Sobre los vínculos con los jugadores, de lo cual se habló mucho durante el Mundial, dijo: “Debo extenderme necesariamente. Sobre cambiar la estrategia, no sucedió. El partido con España claramente indica que jugamos de acuerdo a mis ideas, que siempre fueron las mismas. Sí existieron reuniones, hubo muchas. Los jugadores me plantearon la idea de no entrenar separados, en dos grupos. Saben por qué prefiero hacerlo, en algún momento fue valorada pero cuando me expresaron el deseo de entrenar juntos, me pareció absurdo sostener una postura que no era compartida”.

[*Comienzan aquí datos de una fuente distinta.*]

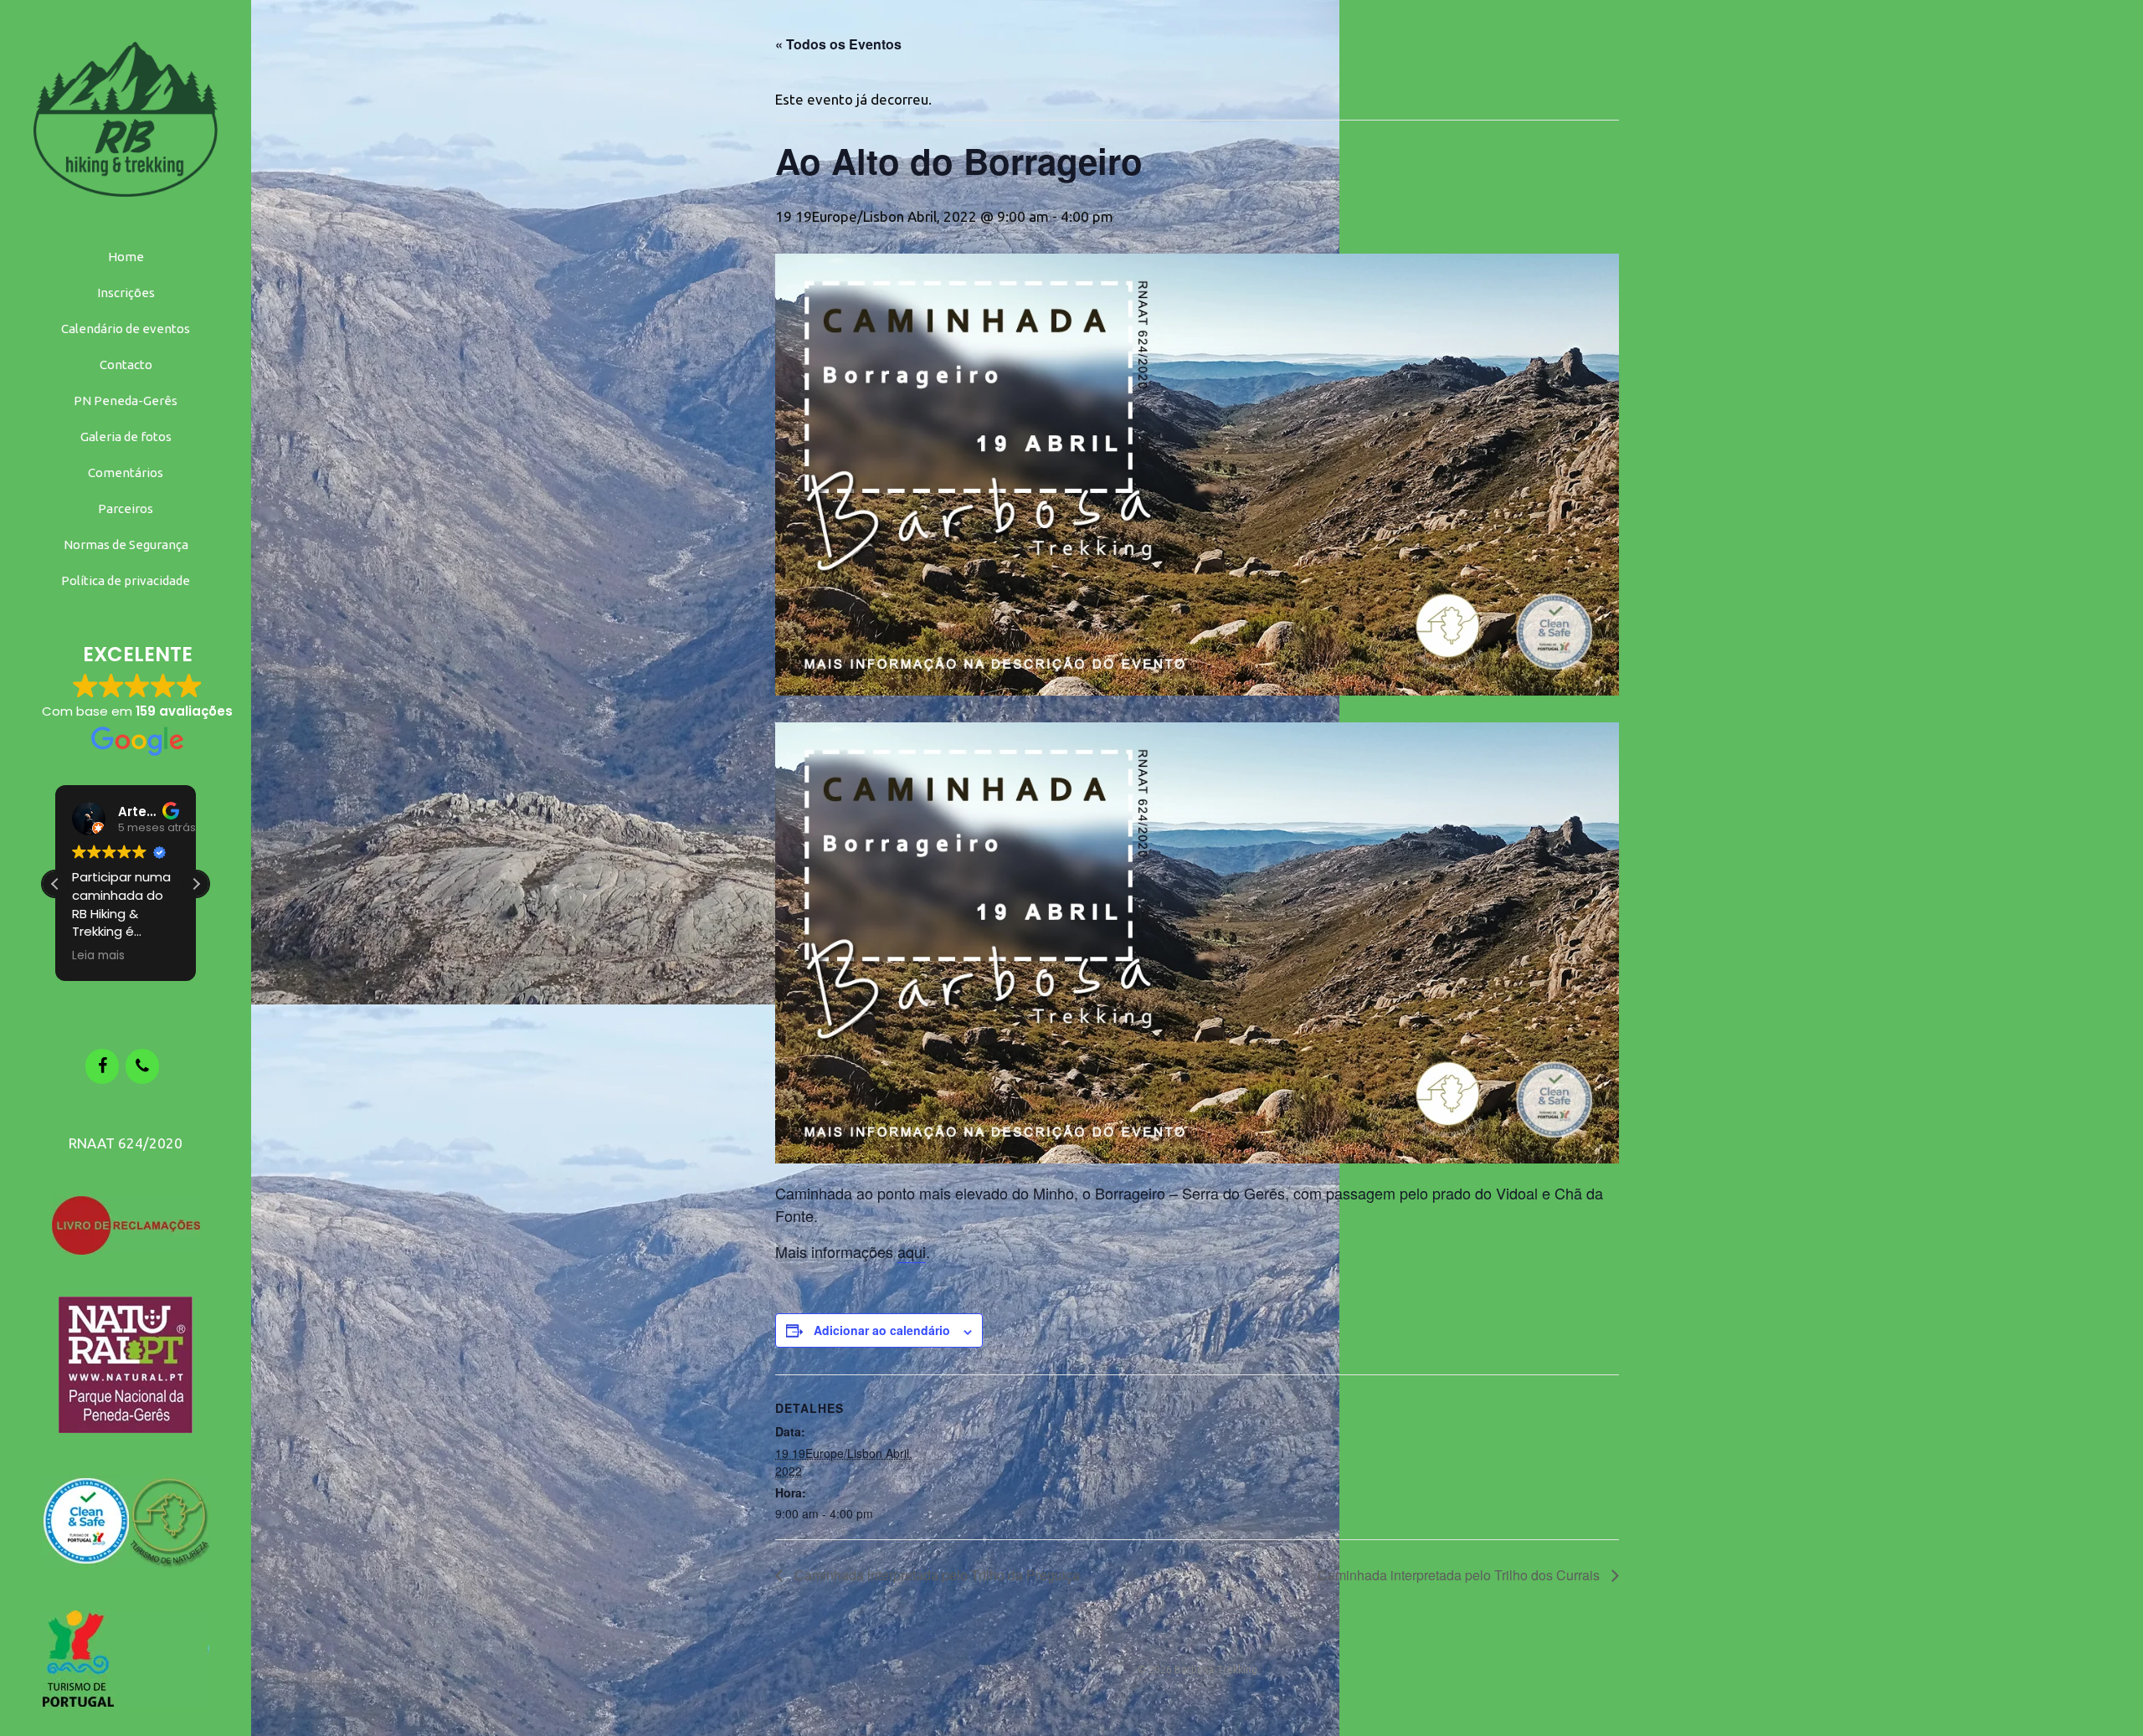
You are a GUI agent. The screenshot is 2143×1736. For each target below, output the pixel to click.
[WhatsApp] (142, 1066)
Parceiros (125, 508)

Detalló luego su postura: “Entrenador en dos grupos extiende los entrenamientos al doble. No es lo mismo estar 40 minutos que una hora y media. Además, facilita mi calidad de elección. Pero entendí que ellos querían sentirse más cerca, porque unidos estuvieron siempre. Y por eso el pedido fue aceptado de buena gana, por el argumento. También accedí a que hubiera menos charlas”.